My pastor in Scotland raised eyebrows once when he said that most of his praying was done at prayer meeting. Of course, that was a three-hour prayer meeting every Saturday night of the year! In a booklet published more than 100 years ago, bearing the title, Only a Prayer Meeting, C.H.Spurgeon lamented the decline in attendance at church prayer meetings. “Brethren,” he wrote, “we shall never see much change for the better in our churches in general till the prayer meeting occupies a higher place in the esteem of Christians.” [Cited in Derek Thomas, “Only a Prayer Meeting,” Banner of Truth No. 313 (Oct. 1989) 11]
Is that not true? Surely it is. Paul as much as says it is here in these great verses. Let us fill our hearts and mouths with the names of other Christians and with the interests of the gospel in the world. Let us pray the downfall of evolution as the reigning myth of our culture. Let us pray the emergence of great men to preach the gospel powerfully in our day. Let us pray the descent of the Holy Spirit. Let us pray for individual believers being battered by the Evil One that he be denied a single victory. Let us pray for individual unbelievers. Let us pray for Christians in prison for their faith. There are many such today. Let us pray for the return of Jesus Christ.
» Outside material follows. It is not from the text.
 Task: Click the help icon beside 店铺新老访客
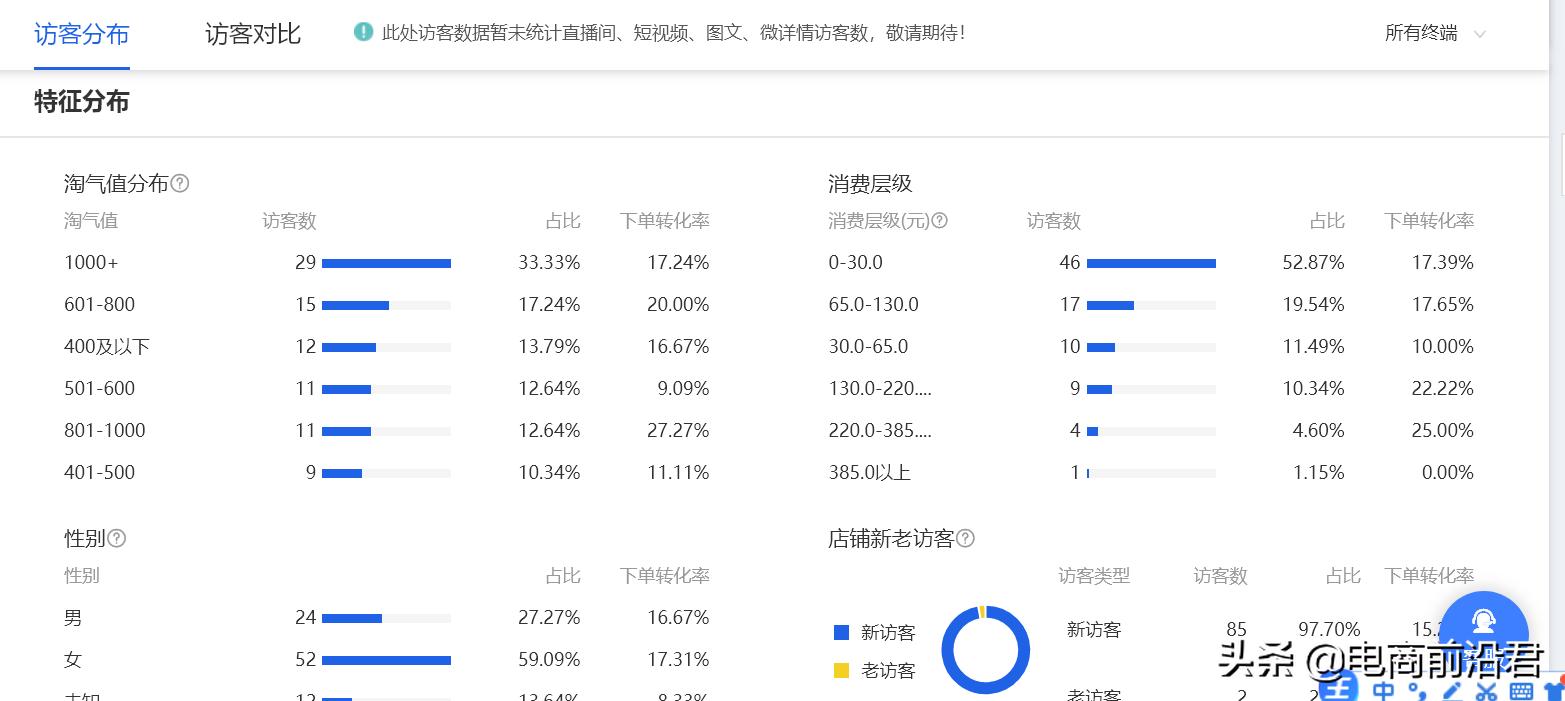click(965, 538)
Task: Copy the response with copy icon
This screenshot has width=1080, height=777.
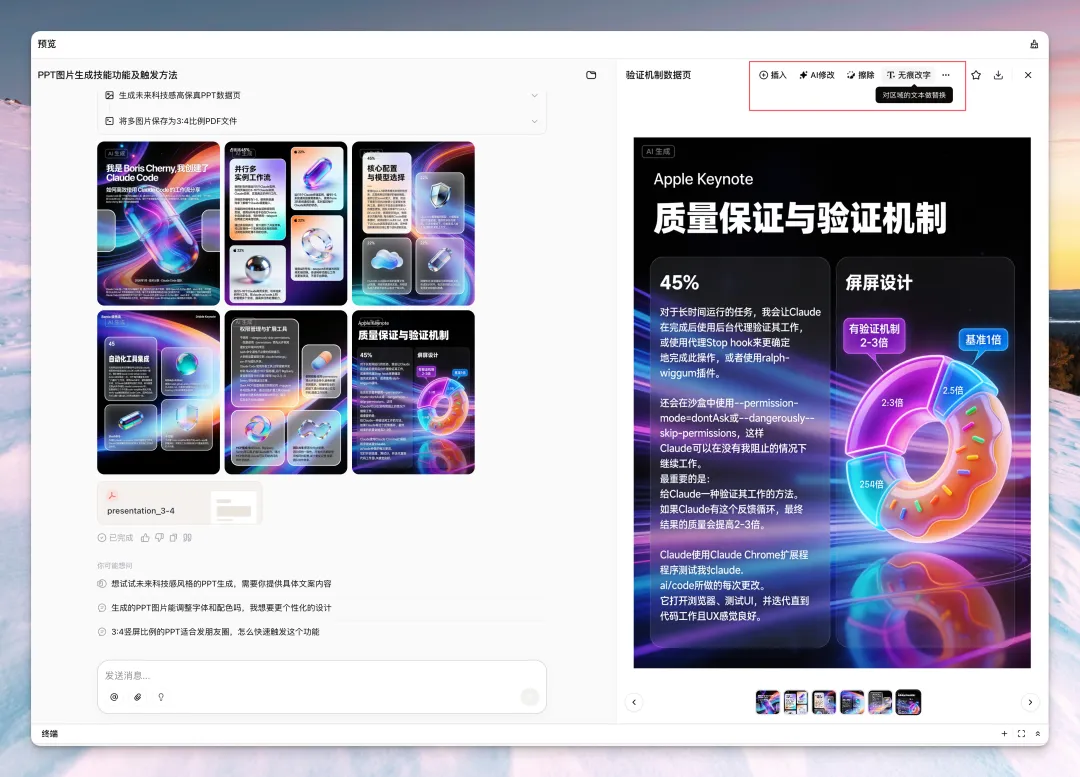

These are the prayers our Savior prayed. These are the prayers that kept him up at night and got him out of his bed in the morning and, no doubt, he offered these same prayers to God briefly throughout the day as a face or a mentioned name made him remember what is really going on in this world!
And, believe me, the Lord will not forget your service! As Rutherford wrote to a correspondent of his, “I seldom made an errand to God for another, but I got something for myself.”
“Seek first the kingdom of God and his righteousness and all these things shall be given to you as well.”